The overarching goal of the Science of Synthesis Editorial Board is to make the suite of Science of Synthesis resources the first and foremost focal point for critically evaluated information on chemical transformations for those individuals involved in the design and construction of organic molecules.

Throughout the years, the chemical community has benefited tremendously from the outstanding contribution of hundreds of highly dedicated expert authors who have devoted their energies and intellectual capital to these projects. We thank all of these individuals for the heroic efforts they have made throughout the entire publication process to make Science of Synthesis a reference work of the highest integrity and quality.

The Editorial Board

July 2010

E. M. Carreira (Zurich, Switzerland)

C. P. Decicco (Princeton, USA)

A. Fuerstner (Muelheim, Germany)

G. A. Molander (Philadelphia, USA)

E. Schaumann (Clausthal-Zellerfeld, Germany)

M. Shibasaki (Tokyo, Japan)

E. J. Thomas (Manchester, UK)

B. M. Trost (Stanford, USA)

Abstracts

4.4.4.8 Silyl Hydrides

R. W. Clark and S. L. Wiskur

This chapter is an update to the earlier article in Science of Synthesis (Section 4.4.4) covering the synthesis and use of silyl hydrides. Recent advances in synthetic preparations of silyl hydrides are explored, as well as the use of silyl hydrides for hydrosilylation, reduction, and dehydrogenative silylation.

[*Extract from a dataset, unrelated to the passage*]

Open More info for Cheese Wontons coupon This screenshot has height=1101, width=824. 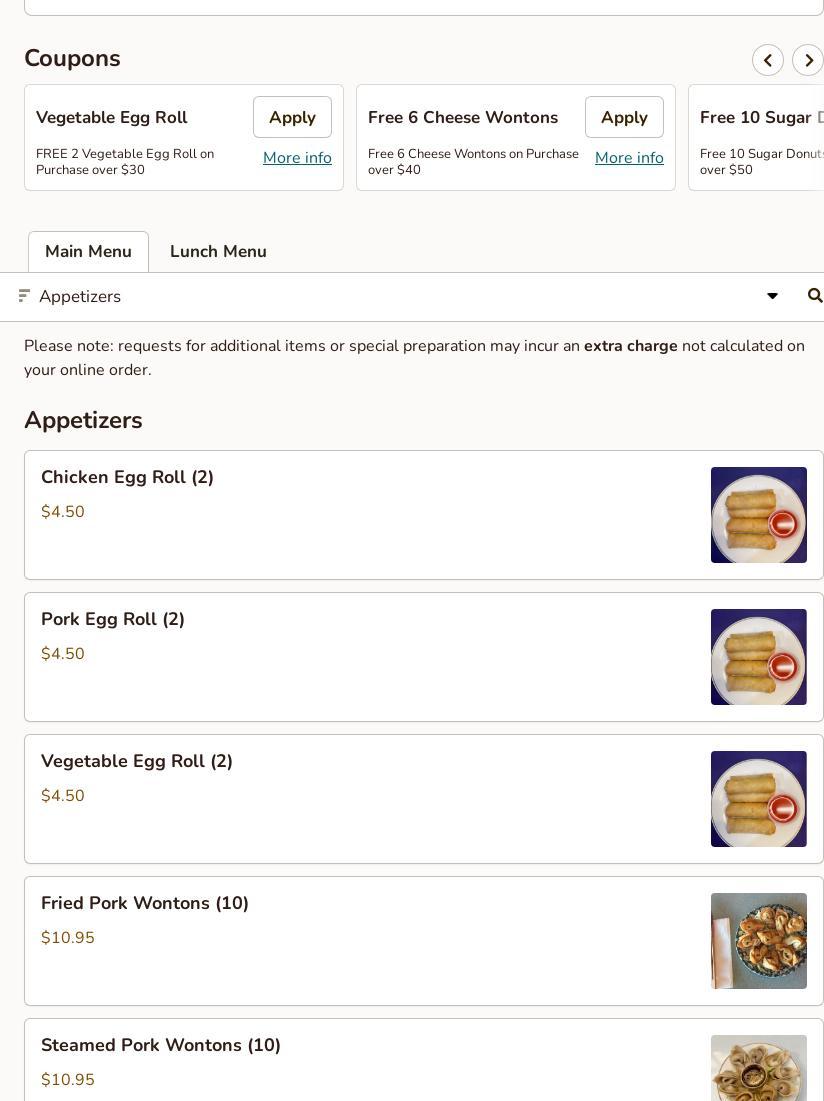click(x=629, y=158)
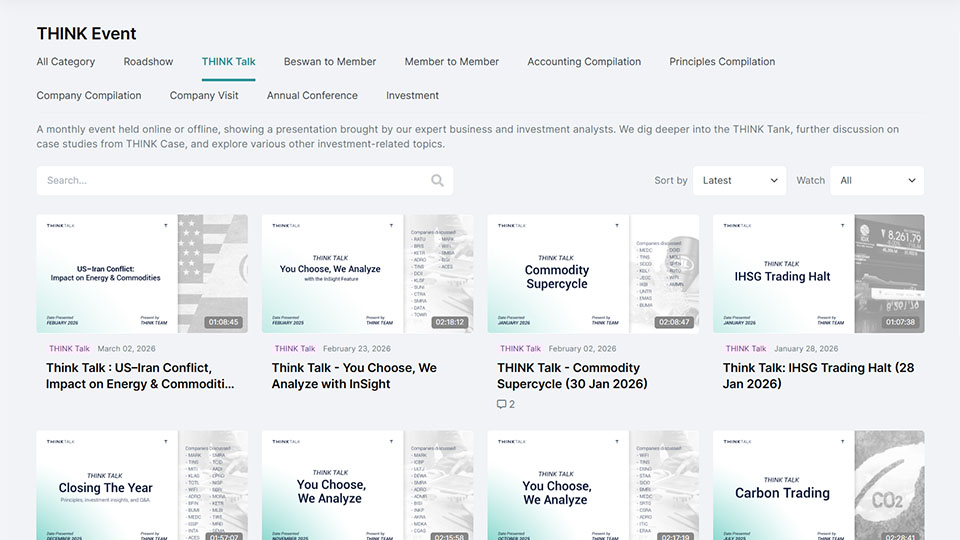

Keywords: silyl hydrides • silanes • organosilanes • chiral silanes • hydrosilylation • dehydrogenative silylation • reduction

4.4.34.35 Vinylsilanes

E. A. Anderson and D. S. W. Lim

This chapter is an update to the earlier Science of Synthesis contribution (Section 4.4.34) describing methods for the synthesis of vinylsilanes. It focuses on the literature published in the period 2000–2014, with a particular emphasis on metal-catalyzed methods.

Keywords: vinylsilanes • vinylmetals • transition-metal catalysis • hydrosilylation • alkynes • silylmetalation • alkynylsilanes • hydrogenation • hydrometalation • coupling reactions • dehydrogenative silylation • alkenes • carbometalation • metathesis • rearrangements

31.1.2 Fluoroarenes

A. Harsanyi and G. Sandford

This chapter is an update to the earlier Science of Synthesis contribution (Section 31.1) describing methods for the synthesis of fluoroarenes. It focuses on the literature published in the period 2007–2014, with a particular emphasis on transition-metal-mediated fluorination processes.

Keywords: organofluorine • fluoroarenes • fluoroaromatics • fluorination • transition-metal-mediated fluorination

31.2.3 Chloroarenes

S. P. Stanforth

This chapter updates the previous Science of Synthesis contribution (Section 31.2) published in 2007. Methods for the chlorination of arenes are described. The application of chloroarenes in synthesis, principally in transition-metal-catalyzed cross-coupling reactions, is discussed.

Keywords: chlorination • cross-coupling reactions • transition-metal-catalyzed reactions • aryl—carbon bond formation • aryl—heteroatom bond formation

31.3.3 Bromoarenes

S. P. Stanforth

This chapter updates the previous Science of Synthesis contribution (Section 31.3), published in 2007, describing the preparation of bromoarenes and their applications in synthesis. In recent years, the use of bromoarenes in transition-metal-catalyzed cross-coupling reactions has attracted considerable interest.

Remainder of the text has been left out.